Так кто же он на самом деле, подумал Гордеев, когда высадился из машины у гостиницы «Енисей», «топтун» или действительно безобидный таксист с незаурядным прошлым? Черт, я же ему фамилию Хромеко назвал! Теперь при желании он быстренько узнает, что ни в каком «Енисее» я не остановился, а как раз напротив — в «Московской»… Ну и плевать. Черт с ним. Если таков у них тут способ слежки, то этот Степан Иванович и так уже наверняка знает, где я живу.

Гордеев пересек улицу, зашел в свою гостиницу и попросил у портье ключ от номера.

— А вам записка, — сказал портье.

3

Записка, которую вручили Юрию Петровичу, лежала в незапечатанном конверте и представляла собой маленький квадратик белой бумаги. На нем был написано: «Приходите в гости!!!!!»

Хорошенькое дело, подумал Гордеев, к кому и когда? И куда?! Он же тут никого не знает, кроме Валентины. Да и его как будто никто не знает. Или все-таки оправдываются худшие подозрения?

Он спросил у портье, кто оставлял записку, но тот лишь пожал плечами, это был другой портье, а записка была оставлена в предыдущую смену.

Поднимаясь на свой четвертый этаж, Юрий Петрович еще раз посмотрел в записку. Пять восклицательных знаков, ишь ты! Так от кого же?

Гордеев со всех сторон осмотрел конверт и бумажный квадратик, даже понюхал — ничего, никаких следов, никаких больше надписей, зацепок, даже крохотных деталей, которые могли подсказать хоть что-нибудь. Бумага ничем не пахла.

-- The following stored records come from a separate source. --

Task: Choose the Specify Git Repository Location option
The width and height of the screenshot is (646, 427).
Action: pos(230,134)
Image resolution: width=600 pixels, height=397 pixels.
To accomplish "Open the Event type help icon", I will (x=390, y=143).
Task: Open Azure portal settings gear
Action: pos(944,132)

О! Поднявшись в этот момент на свой этаж, Гордеев даже остановился на мгновение. Может быть, стюардесса? По имени Жанна, невольно пришло на ум. Та самая, которая в самолете — такая предупредительная, а в реальной жизни — такая современная… Ну да, по имени Жанна… И на самом деле он ведь даже не знает, как ее зовут. Но зато он знает, где она живет! Почти прямо над ним — в соседнем номере. Так что же, навестить? Левая нога невольно приподнялась, чтобы ступить на следующую ступеньку. Хм… А соседка? Образ воздушной барышни сразу же заслонила многопудовая фигура ее соседки. Нет уж, решил он, не пойду. Если это не она прислала — еще окажусь смешон, что почтенному бизнесмену-пивовару не очень-то к лицу… А кроме того, все это чушь. Она наверняка уже улетела в Москву обратным рейсом. Зачем ей торчать в такой глухомани? И… вполне может быть, между прочим, что записка — от Валентины… тьфу ты, ну конечно же это она прислала, так, на всякий случай, впрок, догадалась, что он в какой-то момент сбежит в гостиницу. А сделать это было и несложно — все-таки у него тут все вещи.

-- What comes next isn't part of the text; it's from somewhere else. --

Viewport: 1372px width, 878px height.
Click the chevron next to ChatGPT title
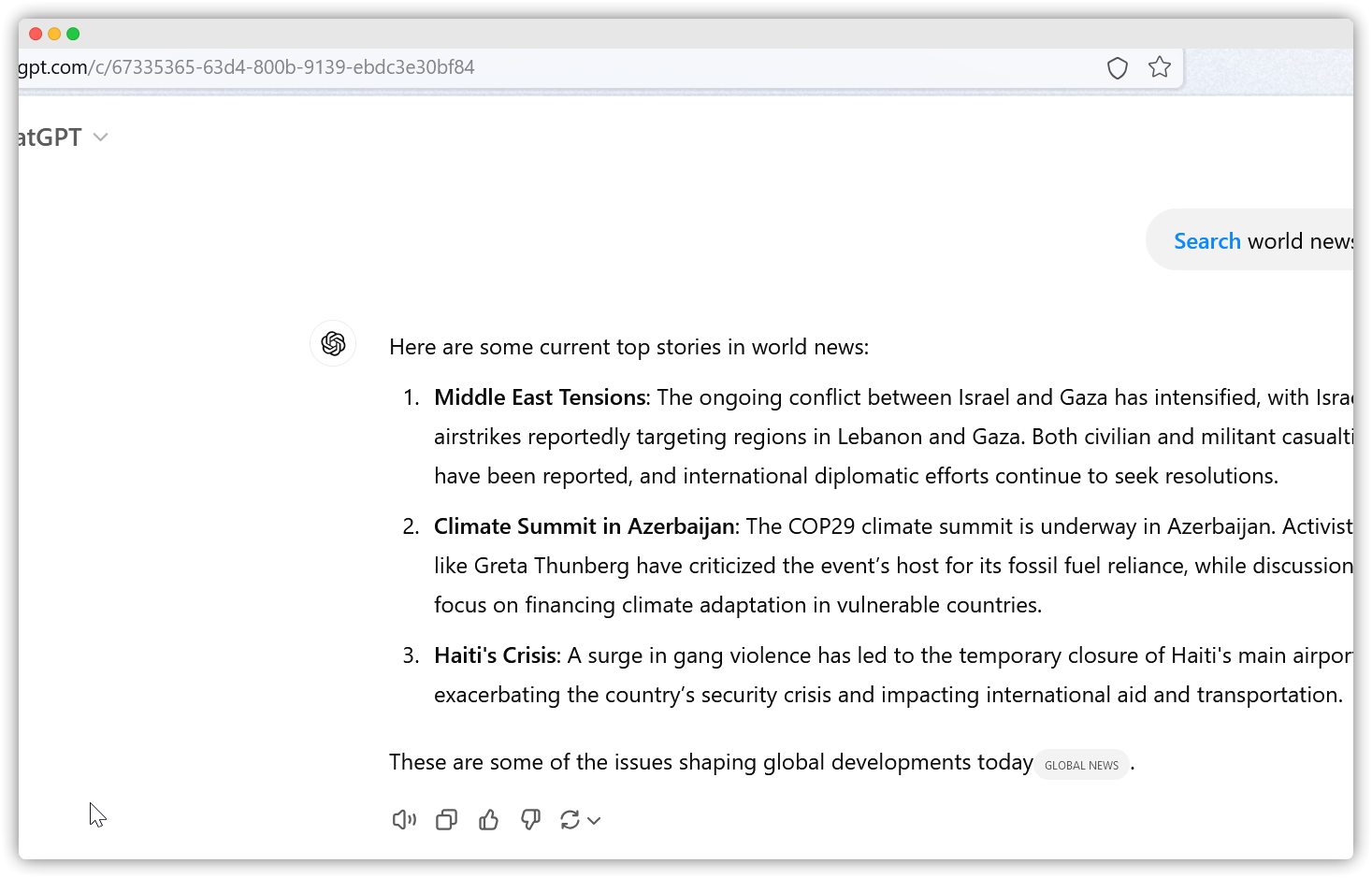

Наверно, просто захотела ему скрасить существование, поднять настроение. Получилось довольно остроумно: он у нее погостил немного, едва успел в гостиницу вернуться, а там его уже ждет записка от нее: приходите, мол, еще, Юрий Петрович. Все-таки Валечка, несмотря на весь свой деловой имидж, очень теплый человек, надо отдать ей должное. И — сделать что-нибудь приятное. Надо только придумать что-нибудь оригинальное. Впрочем, он уже и так соригинальничал — один питерский бизнесмен Хроменко чего стоит!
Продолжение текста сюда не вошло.